[b]Czy przekładanie tekstów Tadeusza Gajcego na język muzyki sprawiło ci kłopot?[/b]
Karolina Cicha: To są trudne teksty. Należy wyłapać w wersach podstawowe emocje i spróbować przełożyć je na muzykę. Z jednej strony nie zaburzyć nic w wierszu, nie zbanalizować go, ale z drugiej – odpowiednio pokazać uczucia. Na przykład w „Miłości bez jutra” miłości towarzyszył lęk, unosząca się wokół wojenna zawierucha. W tekście tym jest wyraźny przedsmak zagłady, zła. Moje poszukiwania szły w tym kierunku.
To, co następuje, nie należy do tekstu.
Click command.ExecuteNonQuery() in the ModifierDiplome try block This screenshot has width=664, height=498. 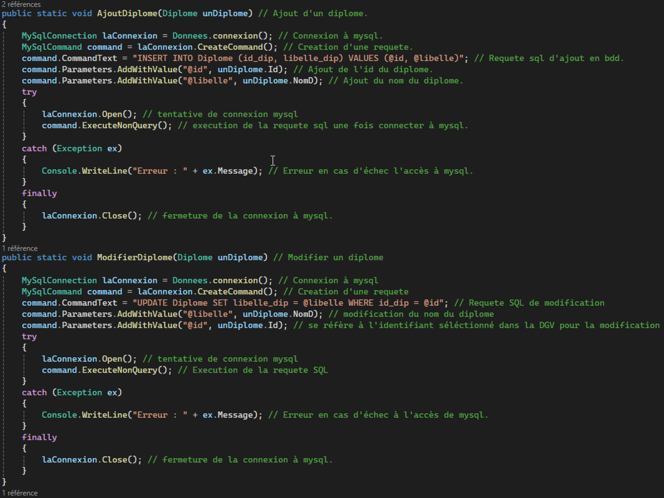point(106,370)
W piosence „1942. Noc Wigilijna” z jednej strony mamy klimaty świąteczne – dlatego dodałam kilka cytatów melodii kolędowych – z drugiej zaś wynaturzony karnawał, coś bardzo chorego. Święta opisane zostały wyjątkowo przewrotnie, poprzez trupi pryzmat. Interpretując słowa „Lulajże w powrozie, lulajże na haku”, trzeba było wyrazić tęsknotę za prawdziwymi, kojarzącymi się z rodzinną atmosferą świętami w czasie pokoju, a zarazem podkreślić lęk eliminujący całe piękno.
[b]Często w sposób przewrotny...[/b]
Gdybym zrobiła „1942. Noc wigilijną” jako zawodzący lament, to mogłoby nie zagrać artystycznie. Stąd cygańska melodyka i brzmienie tamburynu. Niby są wbrew tamtym doświadczeniom, niemniej działają na wyobraźnię słuchaczy. Groteska nie idzie przeciwko tekstowi, ani też równolegle do niego. Dowodzi, iż czasem trzeba coś zrobić na przekór. Moim zdaniem, projekt „Gajcy” jest właśnie taki. Wbrew temu jak chciałoby się uhonorować tamto pokolenie. Bo gdybyśmy chcieli stworzyć pean ku czci Kolumbów, sięgnęlibyśmy po inną muzykę.